Eviter le chaos estival

A partir du 10 avril, tous les Etats membres devront utiliser le système EES à chaque point de passage et enregistrer tous les ressortissants de pays tiers. Après cette date, ils pourront toutefois suspendre partiellement le système pendant 90 jours, avec une possible prolongation de 60 jours, pour gérer la période estivale à forte affluence.

«La mise en place d'un système de cette ampleur est une tâche complexe. En prolongeant la flexibilité pendant les mois d'été, nous donnons aux Etats membres les outils nécessaires pour gérer les problèmes potentiels et, surtout, pour éviter le chaos pendant le trafic estival», a déclaré Markus Lammert, porte-parole de la Commission européenne, lors d'une conférence de presse le 30 janvier. Cette décision offre aux Etats membres plus de souplesse pour adapter la transition selon la capacité de leurs points de passage à gérer le nouveau système. 

De «sérieux risques pour la sécurité»

Cette décision intervient après les critiques d'ACI Europe, une organisation qui défend les intérêts des aéroports européens, sur les «désagréments importants pour les passagers». En décembre, son directeur général, Olivier Jankovec, avait prévenu que l'extension du système «provoquerait inévitablement de graves files d'attente et des perturbations majeures pour les aéroports et les compagnies aériennes», avec de «sérieux risques pour la sécurité».

En outre, Olivier Jankovec a récemment déclaré à la BBC que la possibilité de suspendre l'EES cet été serait d'une importance cruciale si «la situation aux contrôles frontaliers devenait intenable». Sans cette flexibilité et si les problèmes de technologie et d'effectifs de la police des frontières ne sont pas reglés, «il pourrait y avoir des retards de cinq à six heures», a-t-il averti.
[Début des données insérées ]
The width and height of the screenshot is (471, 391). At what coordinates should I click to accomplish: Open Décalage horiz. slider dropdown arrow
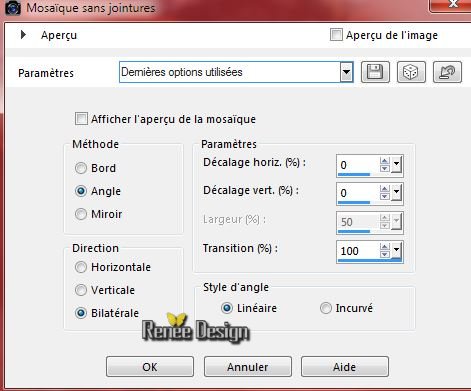point(396,165)
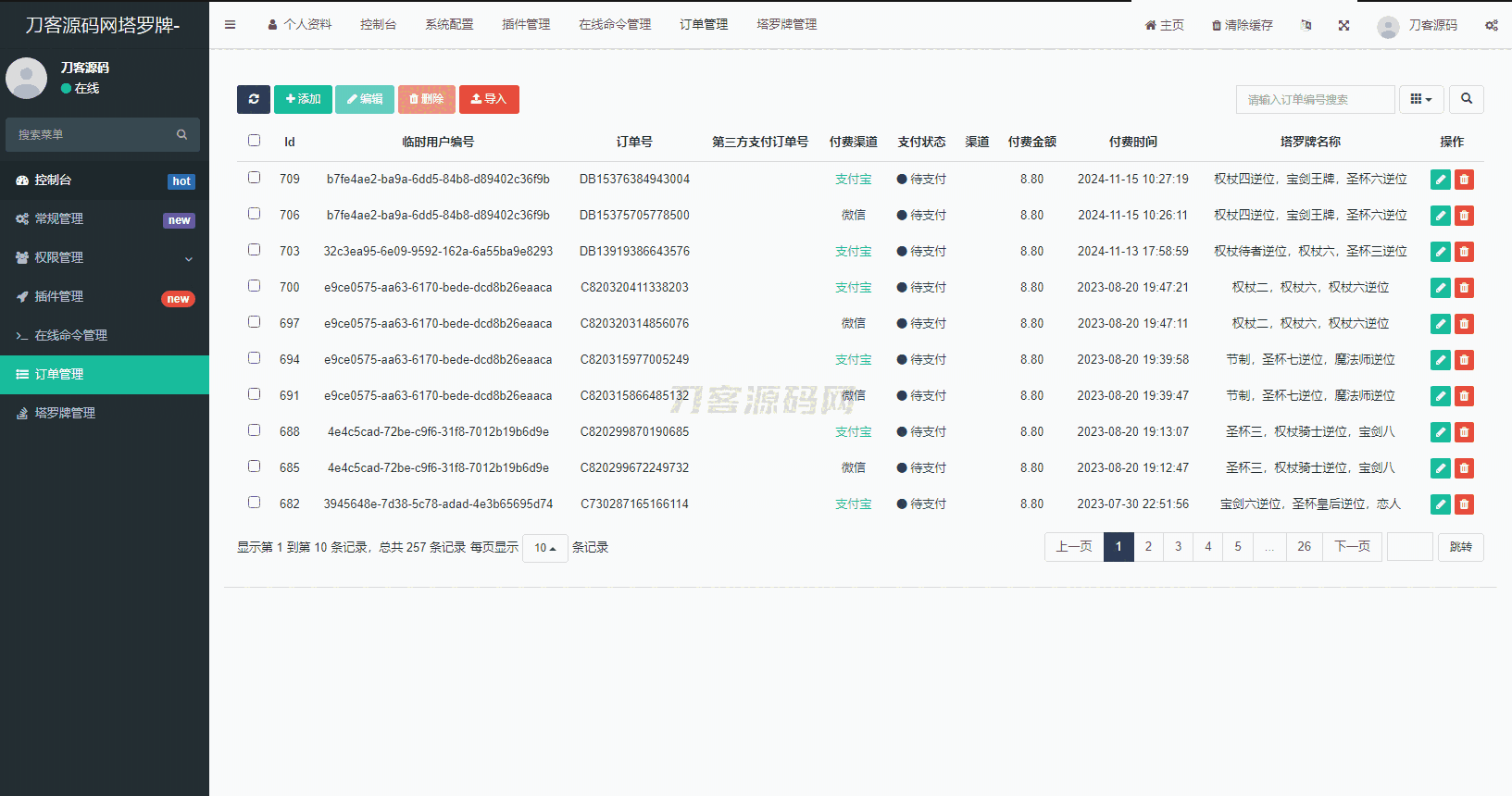This screenshot has height=796, width=1512.
Task: Click the red 导入 button
Action: 489,99
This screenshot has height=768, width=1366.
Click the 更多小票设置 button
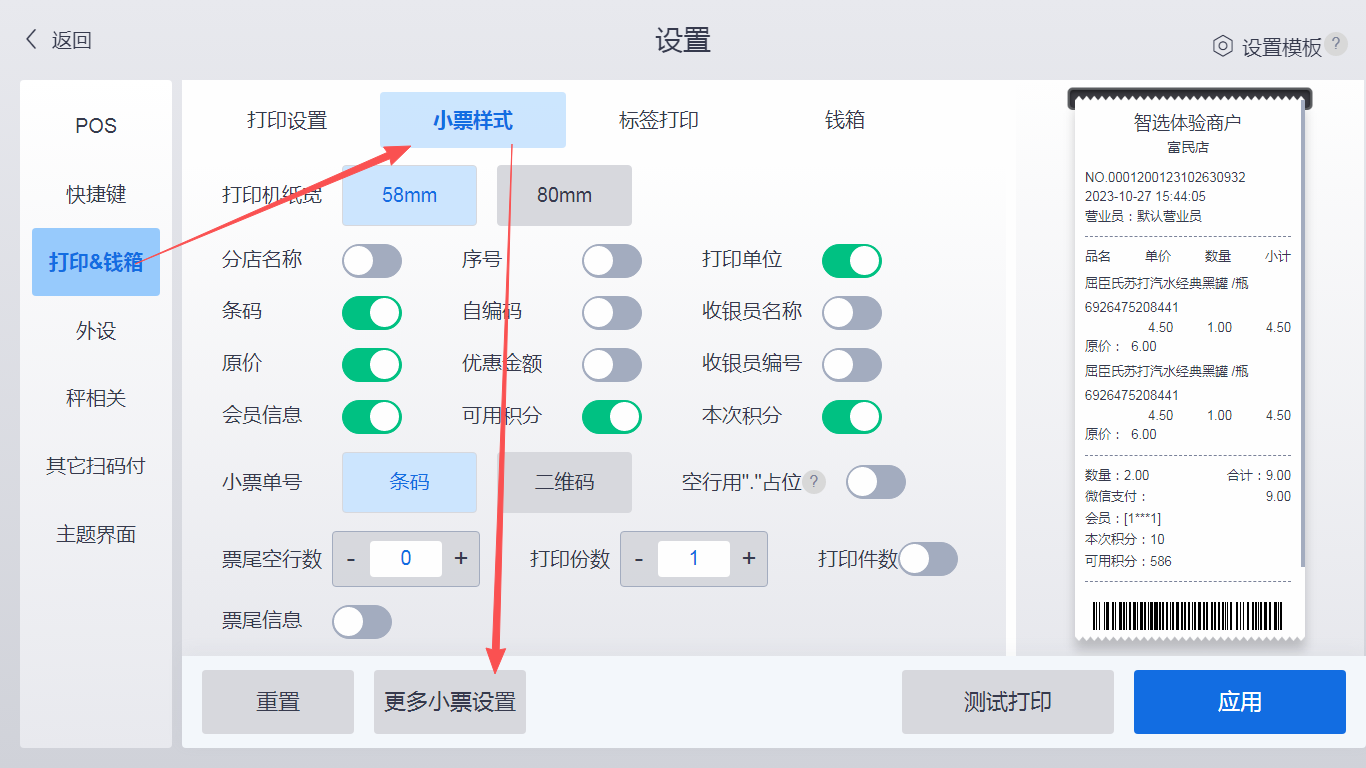450,702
Les organisations aériennes demandent une suspension

Ce mercredi, les organisations européennes de l'aviation ont appelé à une résolution urgente des «problèmes critiques» responsables des retards existants. «Si des mesures ne sont pas prises pour garantir une flexibilité suffisante, de graves perturbations pendant la haute saison estivale sont une possibilité réelle», peut-on lire dans une lettre commune de ACI Europe, Airlines for Europe (A4E) et l'International Air Transport Association (Iata).

Elles soulignent que des mesures urgentes sont nécessaires pour remédier au «manque chronique de gardes-frontières» et aux «problèmes technologiques non résolus». Les associations ont demandé à la Commission européenne de confirmer si les pays de l'espace Schengen pouvaient suspendre partiellement ou totalement l'EES jusqu'au mois d'octobre.

En janvier, l'Association britannique des voyageurs (Abta) a demandé aux autorités frontalières de l'UE de recourir davantage à des mesures d'urgence pour faciliter la mise en place du système. «Nous demandons aux autorités frontalières de faire tout ce qui est en leur pouvoir pour minimiser les retards, a déclaré Mark Tanzer, directeur général d'Abta. Des mesures sont à leur disposition – comme la fermeture temporaire du système ou la limitation des contrôles – et nous souhaitons qu'elles soient utilisées pour gérer le flux de passagers. Certains des problèmes rencontrés jusqu'à présent auraient pu être évités si des mesures d'urgence avaient été appliquées.»

Cet article est d'abord paru sur Blic.rs. «Blic» appartient, comme Blick, à la maison d'édition Ringier.